78 Zunächst sind diese Klagegründe zu prüfen, soweit die Klägerin damit eine fehlerhafte Anwendung des Begriffes der Kapazitätsgrenze geltend macht.

Vorbringen der Parteien

79 Nach Ansicht der Klägerin schreibt der in den Genehmigungsentscheidungen verwendete Begriff der Kapazitätsbegrenzung keine Begrenzung der tatsächlichen Produktion, sondern lediglich die Einhaltung einer Reihe von technischen Begrenzungen bezüglich der Produktionsanlagen vor. Da davon ausgegangen worden sei, dass dieser Begriff so auszulegen sei, dass die Produktion von Kvaerner die in den Genehmigungsentscheidungen festgelegte Grenze von 85 000 cgt jährlich nicht überschreiten dürfe, seien die Entscheidung 1999/675 in der Fassung der Entscheidung 2000/416 und die Entscheidung 2000/336 (im Folgenden: angefochtene Entscheidungen) im Hinblick auf die Artikel 87 EG und 88 EG sowie die Richtlinie 90/684 mit Sachverhaltsirrtümern und Rechtsfehlern behaftet. Die angefochtenen Entscheidungen seien mit einem Sachverhaltsirrtum behaftet, da die Kommission nicht berücksichtigt habe, dass die Klägerin alle in den Genehmigungsentscheidungen aufgezählten technischen Begrenzungen eingehalten habe, insbesondere durch den Abbau ihrer technischen Kapazitäten von ursprünglich 134 000 cgt jährlich auf 85 000 cgt jährlich.

80 Da die Genehmigungsentscheidungen lediglich ein technisches "Korsett" auferlegt und der Klägerin die Möglichkeit gelassen hätten, ihre Produktivität zu steigern, habe die Kommission einen Fehler begangen, indem sie sich ausschließlich auf die tatsächliche Produktion der Klägerin gestützt habe, ohne der Frage nachzugehen, ob diese Produktion unter Einhaltung der technischen Begrenzungen der Kapazität erreicht worden sei. Die von der Kommission vertretene Auslegung der Grenze von 85 000 cgt jährlich sei im Übrigen nicht möglich, da die Genehmigungsentscheidungen nicht im Rahmen der laufenden Kontrolle nach Artikel 88 Absatz 1 EG ergangen seien. Lediglich im Rahmen einer solchen Kontrolle hätte die Kommission eine Produktionsbeschränkung in Form einer "zweckdienlichen Maßnahme" auferlegen können, während die Kommission in den Genehmigungsentscheidungen nur bloße technische Voraussetzungen habe auferlegen können. In diesem Zusammenhang verweist die Klägerin darauf, dass sie sich, da die Genehmigungsentscheidungen im Rahmen von Vorprüfverfahren erlassen worden seien, an dem Verfahren nicht habe beteiligen können. Einer Produktionsbeschränkung hätten weder sie selbst noch die deutschen Behörden jemals zugestimmt.

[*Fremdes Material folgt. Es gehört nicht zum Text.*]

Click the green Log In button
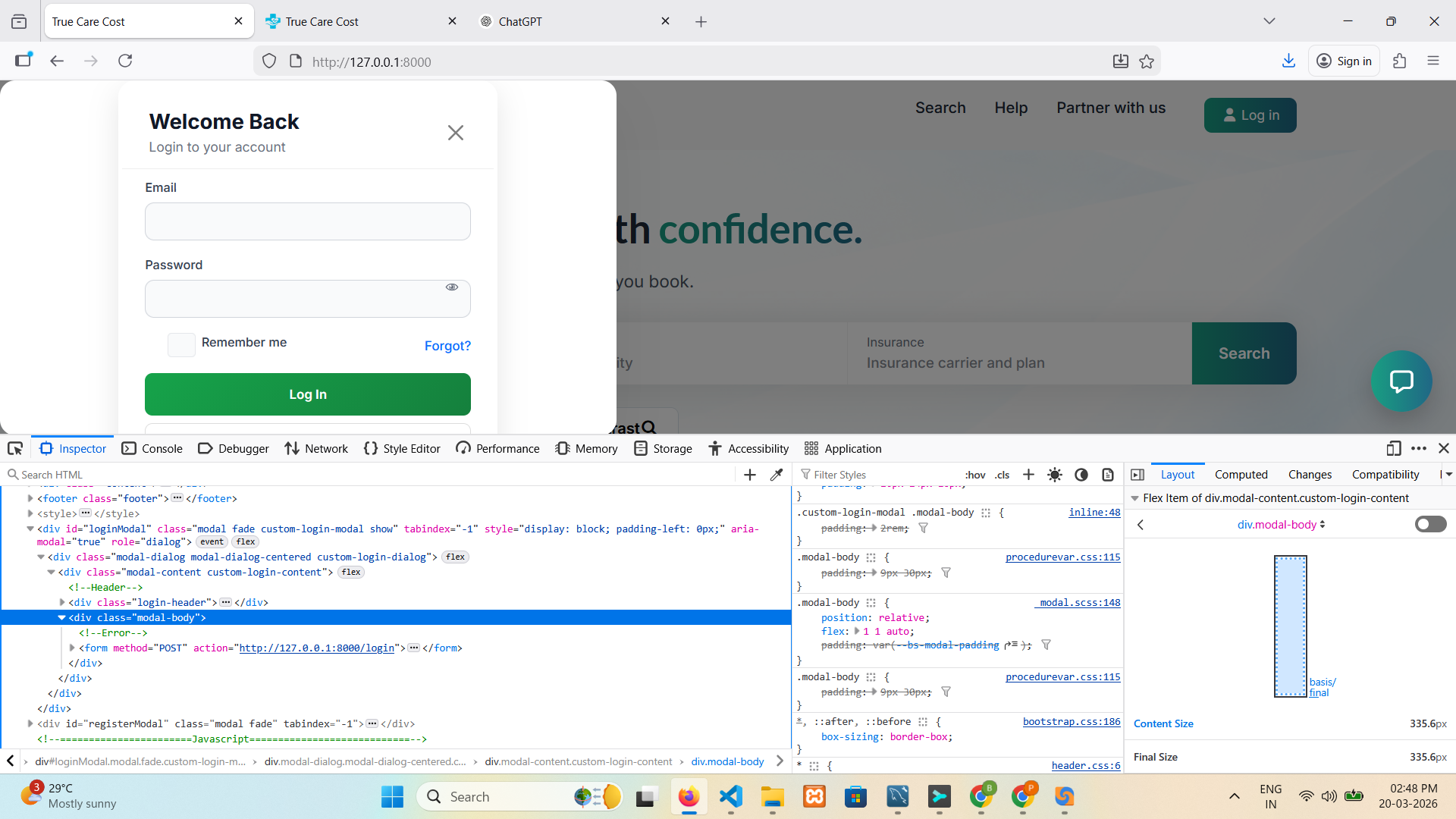 click(x=307, y=394)
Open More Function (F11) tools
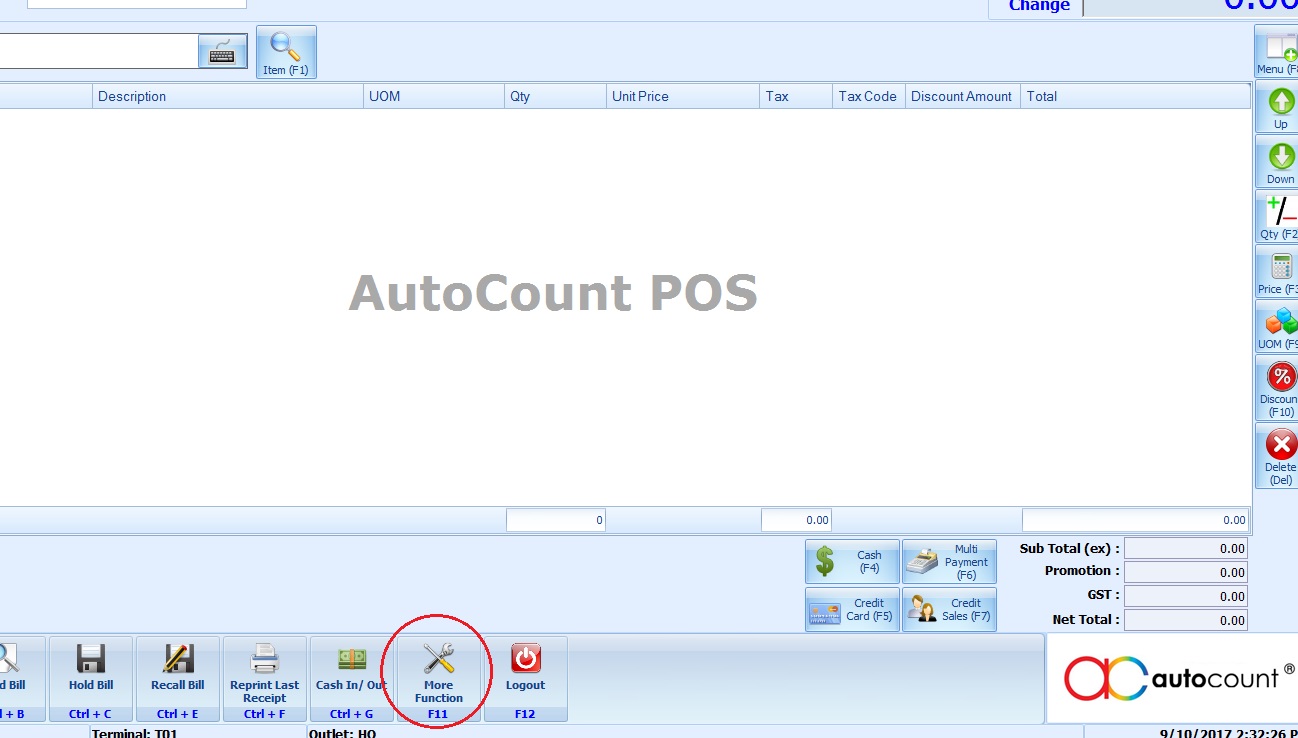 (439, 678)
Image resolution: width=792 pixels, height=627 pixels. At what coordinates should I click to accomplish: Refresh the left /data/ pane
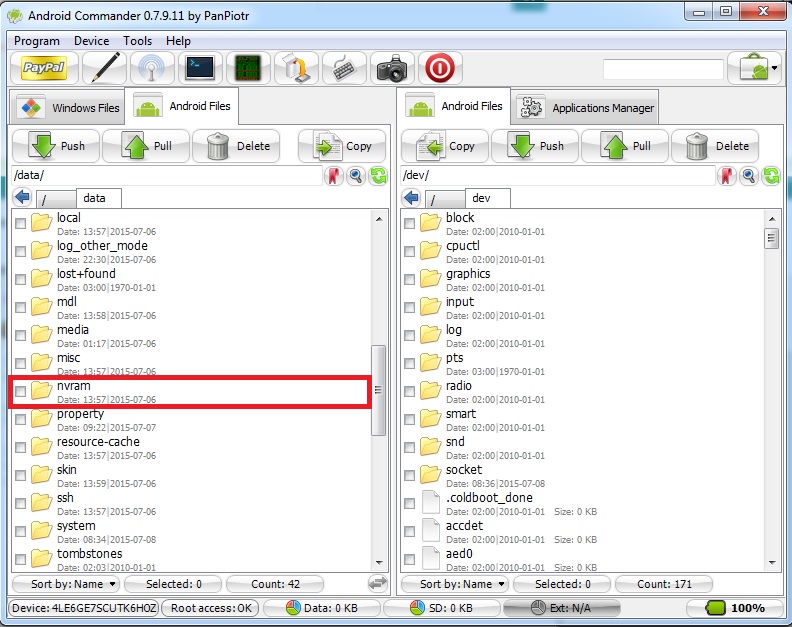(x=379, y=176)
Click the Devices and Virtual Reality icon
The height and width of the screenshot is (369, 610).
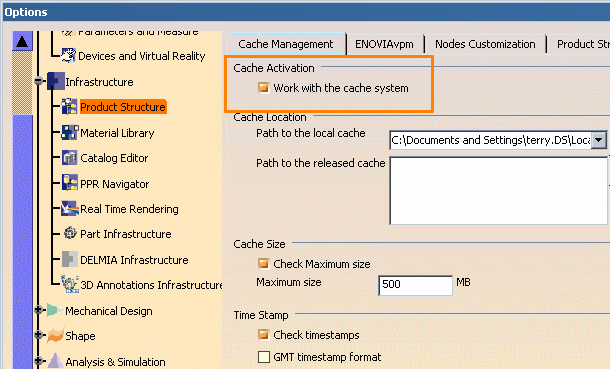pos(68,56)
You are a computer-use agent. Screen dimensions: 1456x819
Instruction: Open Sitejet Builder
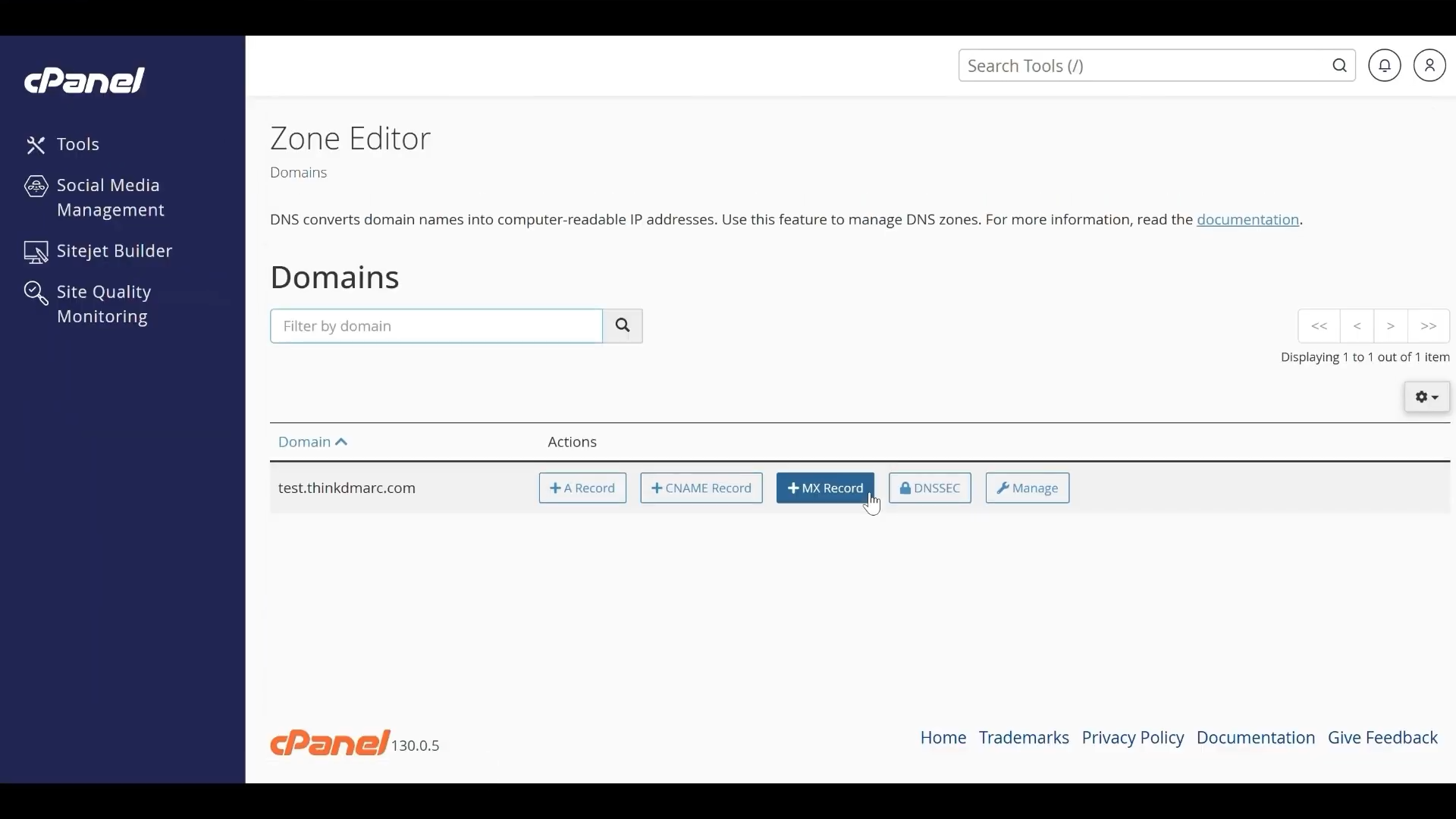click(x=115, y=251)
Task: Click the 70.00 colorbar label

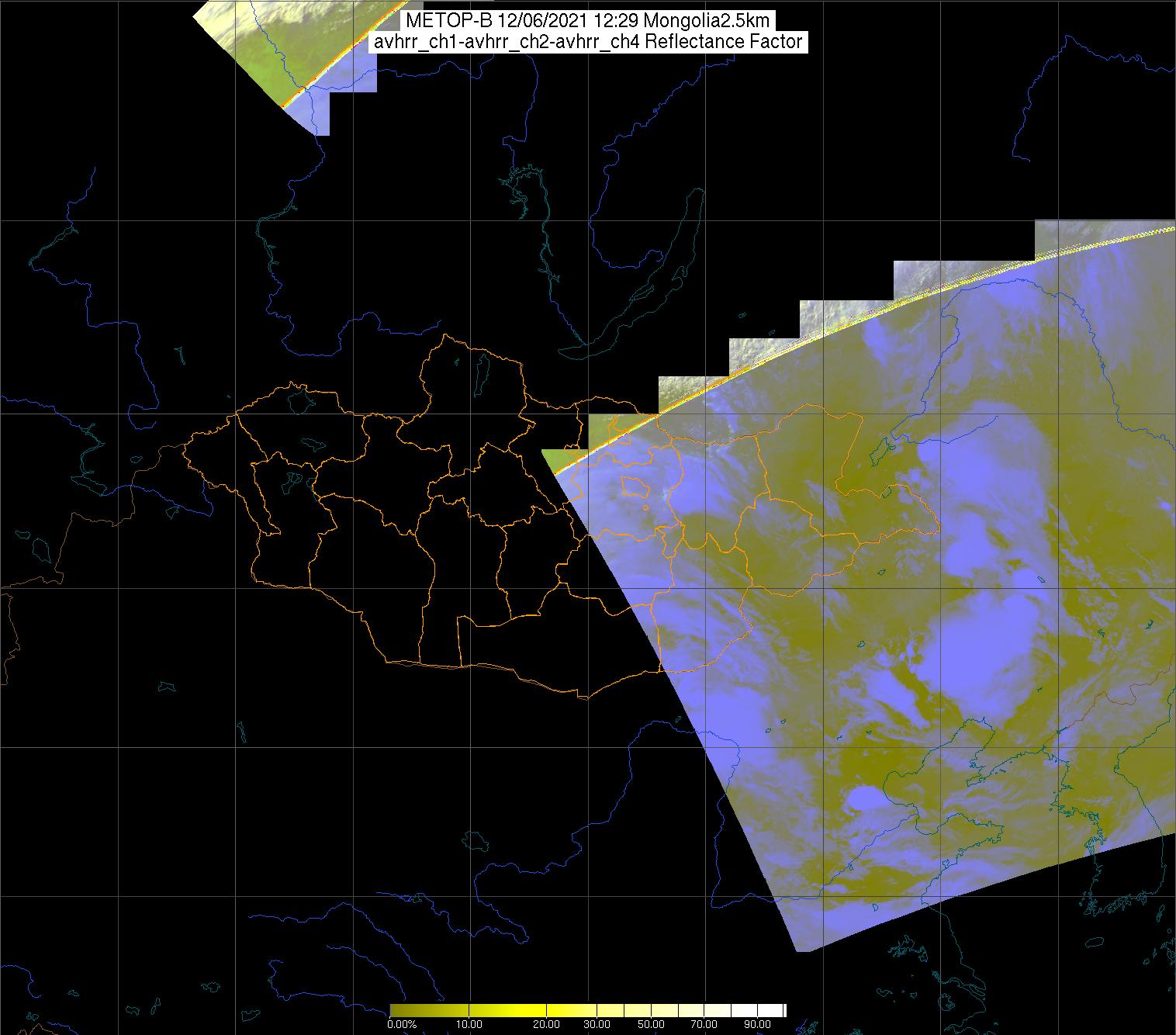Action: click(x=704, y=1025)
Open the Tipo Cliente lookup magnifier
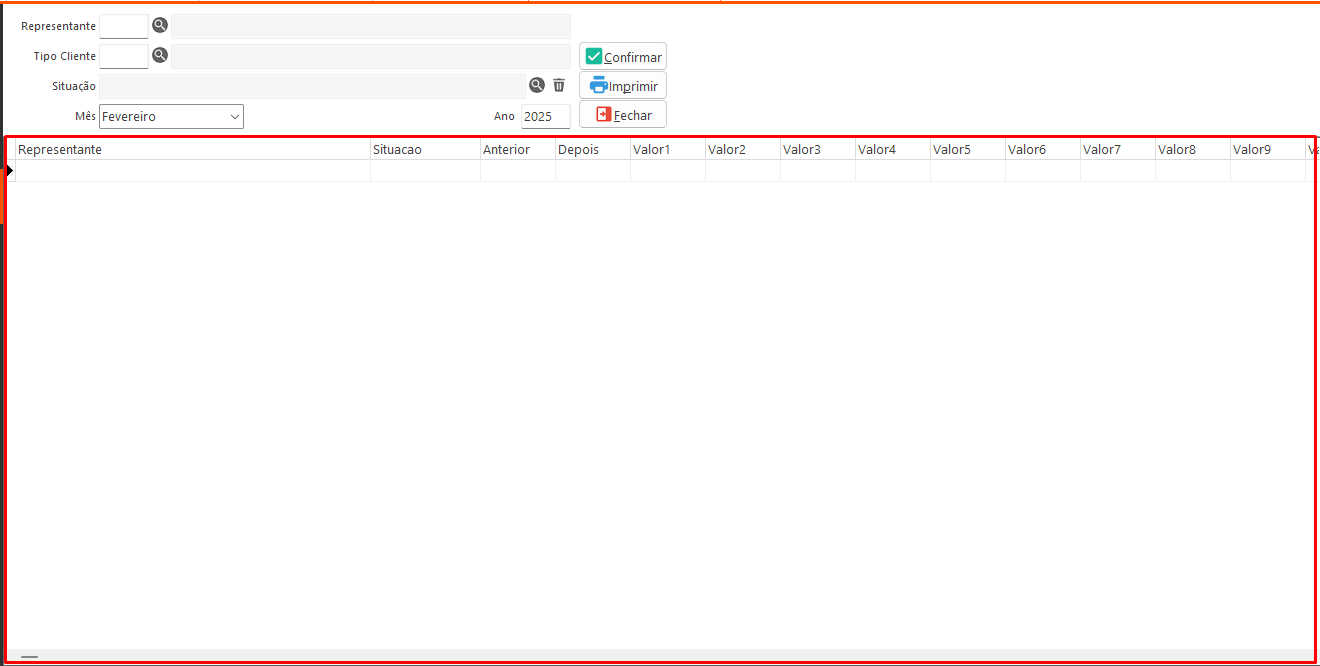 point(160,56)
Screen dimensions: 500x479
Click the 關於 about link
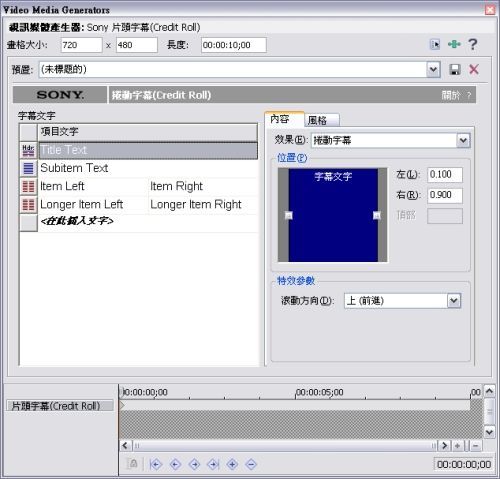[x=450, y=95]
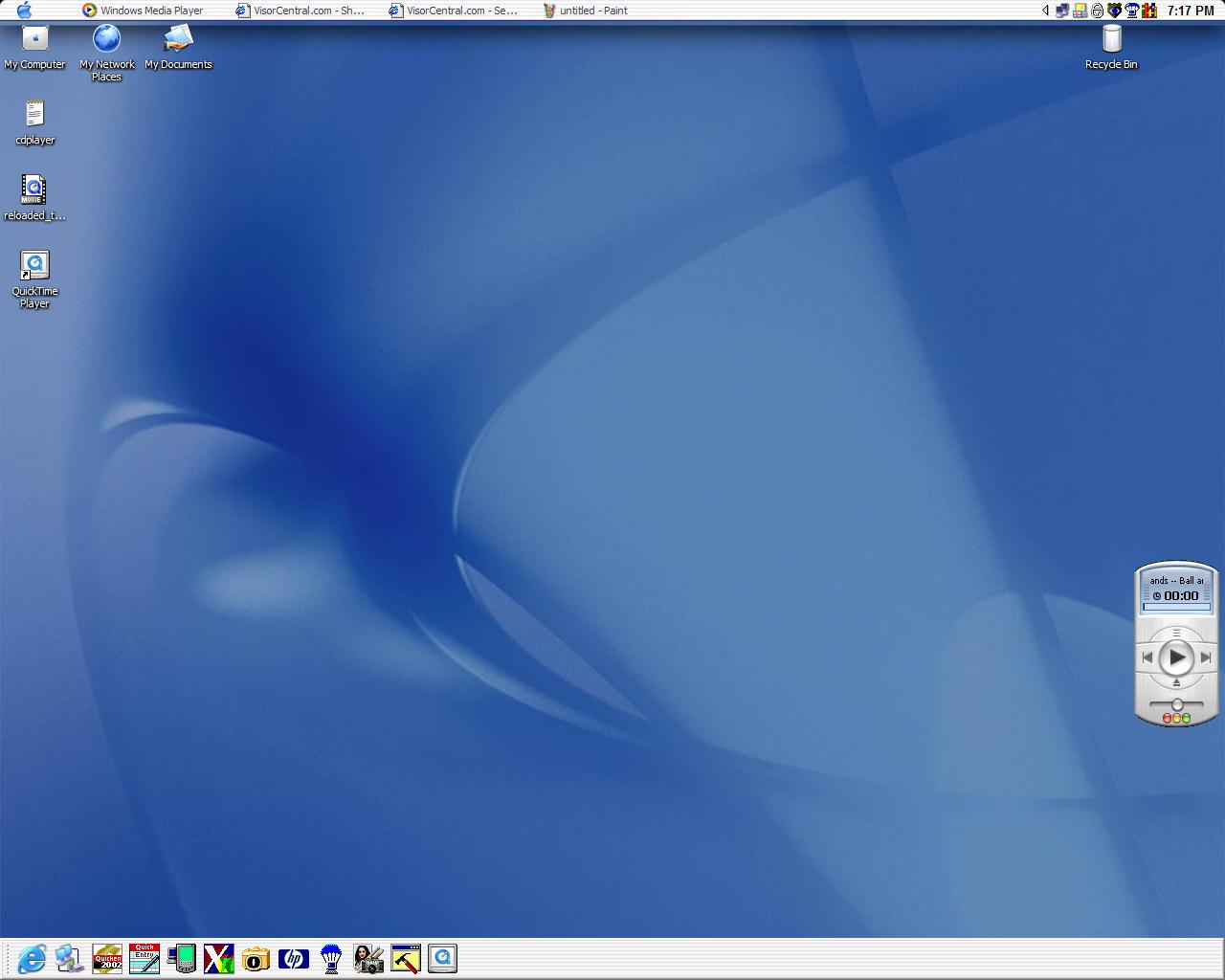Open the yellow camera dock icon
Viewport: 1225px width, 980px height.
click(256, 958)

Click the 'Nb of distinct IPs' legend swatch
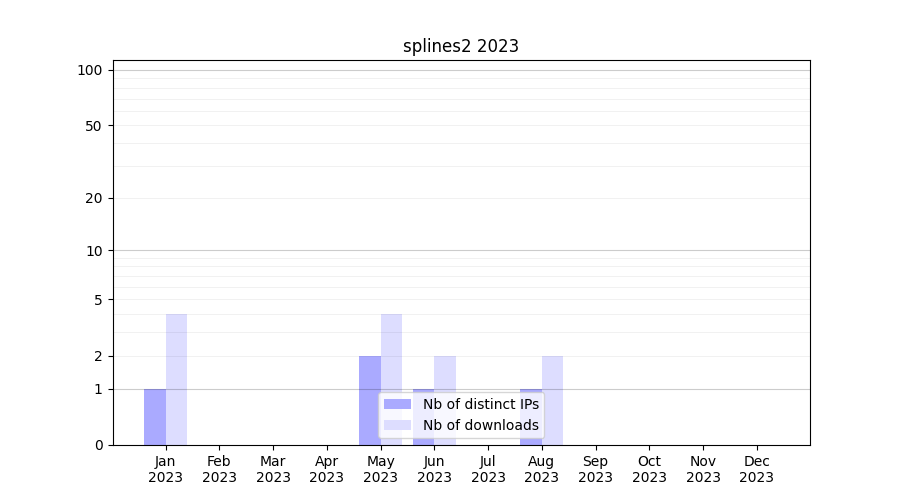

81 Die Kommission habe neben dem oben dargestellten Sachverhaltsirrtum auch einen Rechtsfehler begangen, indem sie den Begriff der Kapazitätsbegrenzung im Sinne einer Begrenzung der tatsächlichen Produktion angewandt habe. Auch in rechtlicher Hinsicht habe die Kommission gegen die Richtlinie 90/684 und die Genehmigungsentscheidungen verstoßen.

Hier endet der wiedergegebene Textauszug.